Cold weather is an issue for biodiesel fuels.
“The one big drawback is that biodiesel does freeze at a higher temperature,” says Jeff Lodge, associate professor of biological sciences at RIT. “It doesn’t matter what kind of diesel fuel you have, if it gets too cold, the engine’s not starting. It gels up. It’s possible to blend various types of biodiesel—algae derived with soybeans or some other type—to generate a biodiesel with a more favorable pour point that flows easily.”
Lannan’s graduate research in biofuels led him to Lodge’s biology lab. With the help of chemistry major Emily Young, they isolated and extracted valuable fats, or lipids, algae produce and yielded tiny amounts of a golden-colored biodiesel.
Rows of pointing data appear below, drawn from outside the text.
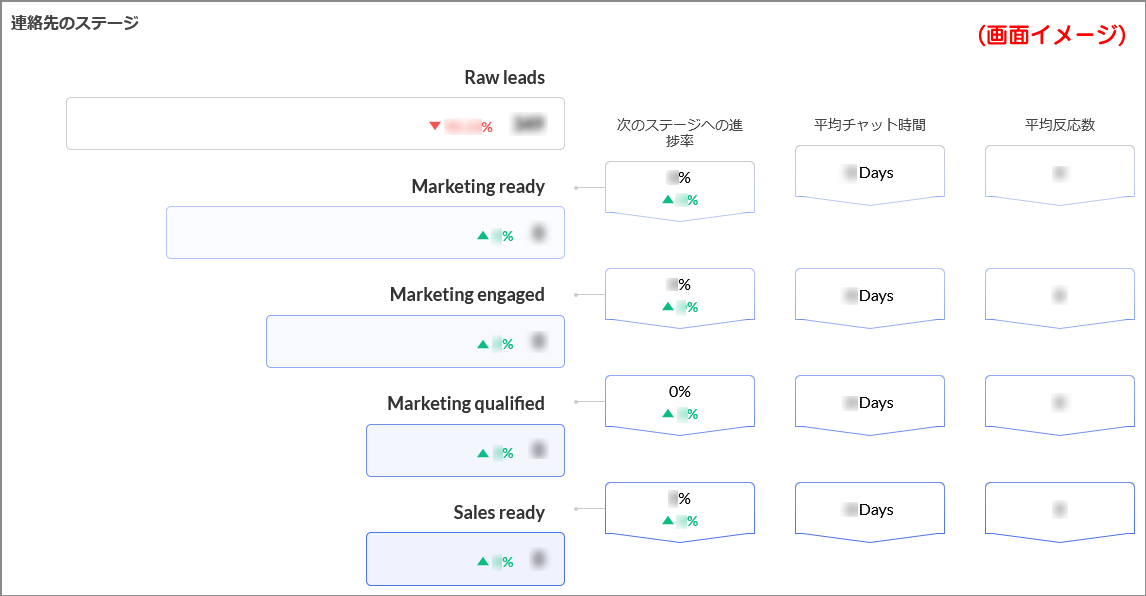Click the 平均反応数 column header
The height and width of the screenshot is (596, 1146).
pos(1060,125)
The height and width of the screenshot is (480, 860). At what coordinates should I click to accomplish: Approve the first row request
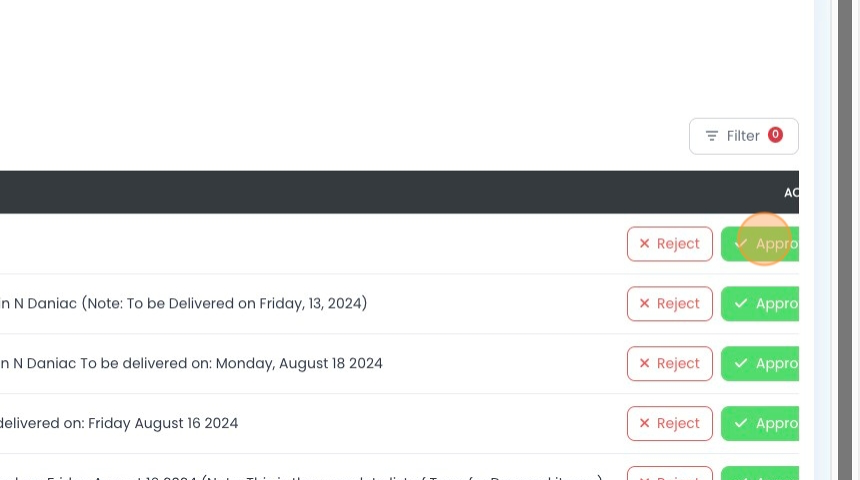[760, 244]
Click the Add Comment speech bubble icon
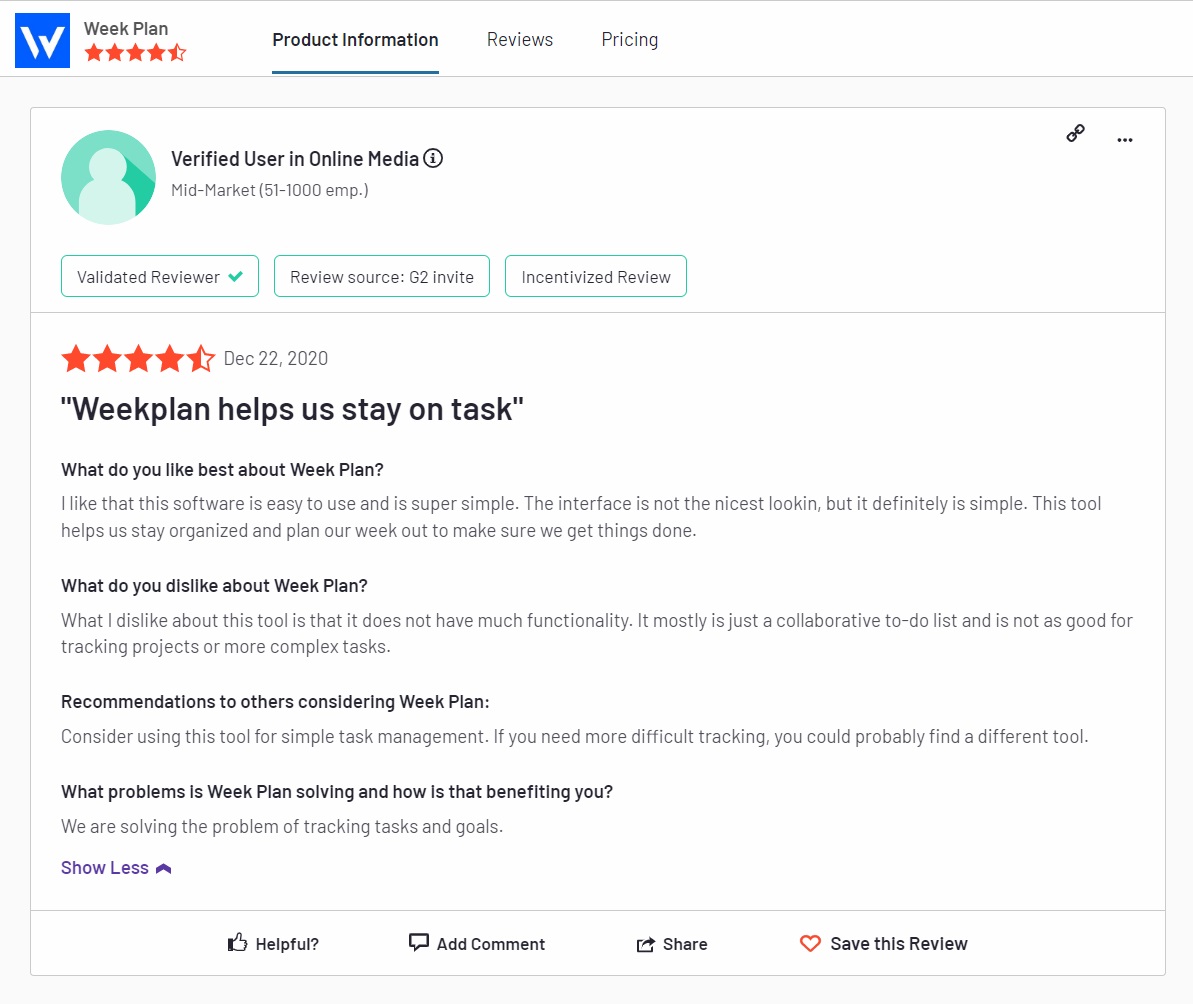This screenshot has height=1004, width=1193. (419, 943)
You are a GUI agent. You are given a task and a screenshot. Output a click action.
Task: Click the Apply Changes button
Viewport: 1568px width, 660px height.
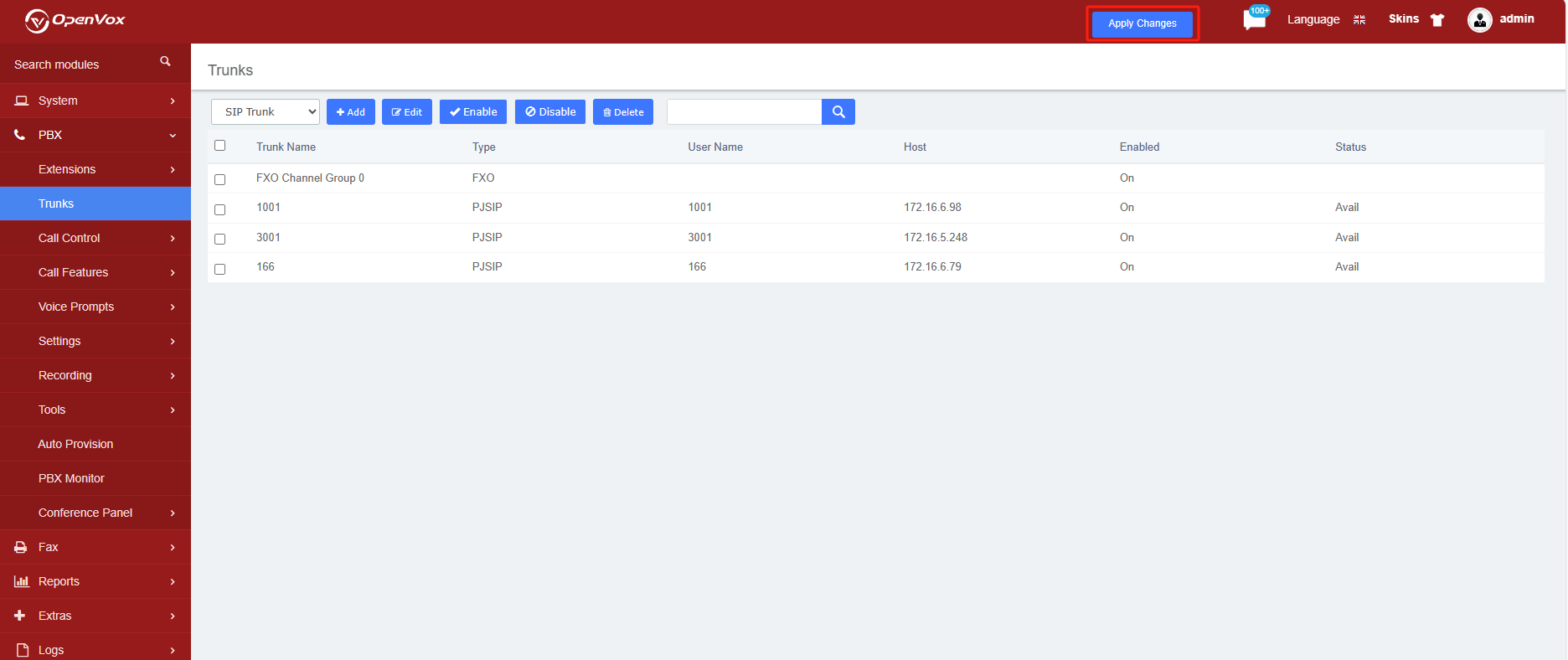coord(1142,23)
They are growing the alga strain Scenedesmus, a single-cell organism, using wastewater from the Frank E. Van Lare Wastewater Treatment Plant in Irondequoit, N.Y.
“It’s key to what we’re doing here,” Lodge says. “Algae will take out all the ammonia—99 percent—88 percent of the nitrate and 99 percent of the phosphate from the wastewater — all those nutrients you worry about dumping into the receiving water. In three to five days, pathogens are gone. We’ve got data to show that the coliform counts are dramatically reduced below the level that’s allowed to go out into Lake Ontario.”
Lodge and Lannan ramped up their algae production from 30 gallons of wastewater in a lab at RIT to 100 gallons in a 4-foot-by-7-foot long tank at Environmental Energy Technologies, an RIT spinoff. Lannan’s graduate thesis advisor Ali Ogut, professor of mechanical engineering, is the company’s president and CTO. In the spring, the researchers will build a mobile greenhouse at the Irondequoit wastewater treatment plant and scale up production to as much as 1,000 gallons of wastewater.
Northern Biodiesel, located in Wayne County, will purify the lipids from the algae and convert them into biodiesel for the RIT researchers.